150 Refrigerators Still Missing

By Fred Hiatt

A Harvard Student Agencies (HSA) room-by-room search through undergraduate dormitories has so far uncovered fewer than 50 refrigerators, and officials of the agency still cannot account for most of the 200 missing units.

The manager of the refrigerator agency said yesterday that he now "can only assume" that a large number of refrigerators were stolen early this fall from HSA's warehouse.

The manager, Clarence A. Martin '77-3, said he had visited the agency's warehouse in early October and found the door open and the lock apparently "pried open." He said he took no action at the time because he thought most of the refrigerators had already been delivered.

He said that HSA employees did not finish their room searches last Wednesday, but that in light of student and administrator protests he was not sure how or when HSA would proceed with its investigation.

HSA officials discovered only a few weeks ago that the agency was missing about one-third of its 600 refrigerators.

The general manager of HSA last week blamed the problem on "a lack of good clerical bookkeeping" and HSA's president said two days ago he hoped only HSA's paperwork was awry.

But Martin said yesterday that, after searching "most of the River Houses and about half of the Yard" dormitories, HSA employees had found only 49 refrigerators without current contracts.

"It looks like we're going to find far fewer than 200," Martin said.

HSA officials "will try to go through all the options" before calling the Harvard University police into the case, Martin added.

Daniel Del Vecchio, general manager of HSA, said yesterday that in early October the agency was not insured against theft.

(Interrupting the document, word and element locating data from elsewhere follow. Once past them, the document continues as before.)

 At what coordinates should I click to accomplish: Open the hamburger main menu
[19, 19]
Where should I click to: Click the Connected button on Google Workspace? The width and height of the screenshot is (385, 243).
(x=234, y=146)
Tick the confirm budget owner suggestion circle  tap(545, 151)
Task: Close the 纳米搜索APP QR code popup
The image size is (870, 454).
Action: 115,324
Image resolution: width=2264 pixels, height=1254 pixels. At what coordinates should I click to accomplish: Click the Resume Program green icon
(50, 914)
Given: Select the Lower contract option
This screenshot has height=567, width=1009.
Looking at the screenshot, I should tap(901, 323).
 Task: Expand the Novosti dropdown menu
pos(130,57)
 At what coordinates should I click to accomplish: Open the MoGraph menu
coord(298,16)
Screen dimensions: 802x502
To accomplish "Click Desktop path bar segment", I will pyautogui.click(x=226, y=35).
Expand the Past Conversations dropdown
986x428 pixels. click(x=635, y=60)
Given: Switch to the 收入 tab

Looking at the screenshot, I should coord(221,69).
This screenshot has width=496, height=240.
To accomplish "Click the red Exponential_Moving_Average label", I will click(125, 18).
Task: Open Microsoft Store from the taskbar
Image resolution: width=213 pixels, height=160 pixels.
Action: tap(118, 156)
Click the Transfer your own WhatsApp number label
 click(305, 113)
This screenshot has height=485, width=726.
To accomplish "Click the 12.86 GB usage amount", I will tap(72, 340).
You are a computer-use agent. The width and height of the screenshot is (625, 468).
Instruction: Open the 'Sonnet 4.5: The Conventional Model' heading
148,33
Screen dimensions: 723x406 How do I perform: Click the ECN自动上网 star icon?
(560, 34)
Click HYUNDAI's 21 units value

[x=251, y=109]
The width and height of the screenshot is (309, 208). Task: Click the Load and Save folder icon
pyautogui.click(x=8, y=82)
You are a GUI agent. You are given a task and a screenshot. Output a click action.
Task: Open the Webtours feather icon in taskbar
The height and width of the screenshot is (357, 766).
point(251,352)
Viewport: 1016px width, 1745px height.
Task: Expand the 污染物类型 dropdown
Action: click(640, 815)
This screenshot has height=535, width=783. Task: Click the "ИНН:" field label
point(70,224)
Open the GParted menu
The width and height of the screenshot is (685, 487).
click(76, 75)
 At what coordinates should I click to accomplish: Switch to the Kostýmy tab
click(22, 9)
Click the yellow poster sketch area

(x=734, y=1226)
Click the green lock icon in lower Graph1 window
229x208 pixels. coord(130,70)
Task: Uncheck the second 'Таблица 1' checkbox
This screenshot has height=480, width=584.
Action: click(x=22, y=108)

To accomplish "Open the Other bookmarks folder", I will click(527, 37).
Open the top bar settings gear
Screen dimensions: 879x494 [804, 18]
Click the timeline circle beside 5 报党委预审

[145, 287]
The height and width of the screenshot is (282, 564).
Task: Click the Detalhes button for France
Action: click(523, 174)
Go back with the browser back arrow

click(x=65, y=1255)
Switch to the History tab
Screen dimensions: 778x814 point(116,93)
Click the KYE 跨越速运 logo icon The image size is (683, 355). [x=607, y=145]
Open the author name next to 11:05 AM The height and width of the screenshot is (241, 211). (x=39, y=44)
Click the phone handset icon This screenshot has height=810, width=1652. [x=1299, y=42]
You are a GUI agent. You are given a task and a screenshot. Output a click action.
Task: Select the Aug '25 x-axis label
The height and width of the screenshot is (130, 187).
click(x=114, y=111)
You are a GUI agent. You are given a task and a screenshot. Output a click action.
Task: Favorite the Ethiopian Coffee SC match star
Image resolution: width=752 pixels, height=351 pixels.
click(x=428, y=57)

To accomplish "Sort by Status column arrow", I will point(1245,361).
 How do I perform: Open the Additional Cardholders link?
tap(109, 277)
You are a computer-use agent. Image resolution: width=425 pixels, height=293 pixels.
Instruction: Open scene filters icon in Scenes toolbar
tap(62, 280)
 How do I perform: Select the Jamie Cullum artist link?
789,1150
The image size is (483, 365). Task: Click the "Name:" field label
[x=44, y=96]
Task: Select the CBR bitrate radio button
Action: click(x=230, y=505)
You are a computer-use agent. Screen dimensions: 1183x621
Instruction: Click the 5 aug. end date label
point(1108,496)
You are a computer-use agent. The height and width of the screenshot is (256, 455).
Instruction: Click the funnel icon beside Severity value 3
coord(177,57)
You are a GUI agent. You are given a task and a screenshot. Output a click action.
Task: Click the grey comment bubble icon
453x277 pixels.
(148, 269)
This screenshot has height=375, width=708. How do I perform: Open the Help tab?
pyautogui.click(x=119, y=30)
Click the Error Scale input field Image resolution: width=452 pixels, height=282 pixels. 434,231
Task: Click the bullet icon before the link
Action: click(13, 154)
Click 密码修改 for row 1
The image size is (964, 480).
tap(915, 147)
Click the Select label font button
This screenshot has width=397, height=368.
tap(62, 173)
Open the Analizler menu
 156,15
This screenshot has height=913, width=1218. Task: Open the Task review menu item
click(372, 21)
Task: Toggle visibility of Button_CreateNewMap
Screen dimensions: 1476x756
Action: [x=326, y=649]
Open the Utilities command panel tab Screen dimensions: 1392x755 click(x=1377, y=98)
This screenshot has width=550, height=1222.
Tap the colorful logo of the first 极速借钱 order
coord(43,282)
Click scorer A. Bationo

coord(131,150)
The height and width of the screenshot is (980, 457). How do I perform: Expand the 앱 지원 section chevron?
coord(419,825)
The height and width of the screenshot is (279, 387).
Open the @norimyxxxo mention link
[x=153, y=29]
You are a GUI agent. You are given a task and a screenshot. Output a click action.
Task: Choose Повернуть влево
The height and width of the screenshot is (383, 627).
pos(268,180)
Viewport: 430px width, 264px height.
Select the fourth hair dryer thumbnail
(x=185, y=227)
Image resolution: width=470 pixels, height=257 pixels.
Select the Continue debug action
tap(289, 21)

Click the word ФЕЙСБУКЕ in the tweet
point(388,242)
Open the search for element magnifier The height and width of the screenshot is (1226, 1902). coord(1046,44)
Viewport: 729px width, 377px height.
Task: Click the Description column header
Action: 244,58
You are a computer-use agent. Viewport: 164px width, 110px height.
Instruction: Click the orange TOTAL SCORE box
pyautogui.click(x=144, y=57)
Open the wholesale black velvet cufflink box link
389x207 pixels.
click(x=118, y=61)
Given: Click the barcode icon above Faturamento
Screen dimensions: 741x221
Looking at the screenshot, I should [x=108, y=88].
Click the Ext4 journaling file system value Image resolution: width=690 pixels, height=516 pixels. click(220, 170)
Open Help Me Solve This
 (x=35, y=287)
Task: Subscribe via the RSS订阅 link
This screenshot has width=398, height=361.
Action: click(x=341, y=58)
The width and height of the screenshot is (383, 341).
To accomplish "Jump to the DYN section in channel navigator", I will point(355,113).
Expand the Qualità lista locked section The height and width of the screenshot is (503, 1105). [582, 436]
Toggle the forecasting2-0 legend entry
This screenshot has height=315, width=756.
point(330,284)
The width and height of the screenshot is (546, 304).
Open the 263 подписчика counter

Del Vecchio said he arranged for fire and theft insurance in the warehouse only two weeks ago, but added that his action was not related to the case of the missing refrigerators.

Martin said he plans to repossess any refrigerators he finds by simply obtaining permission from House superintendents to enter students' rooms.

"Over the years that's always been the policy," Martin said. "This is our property."

Daniel Steiner '54, general counsel to the University, could not be reached for comment.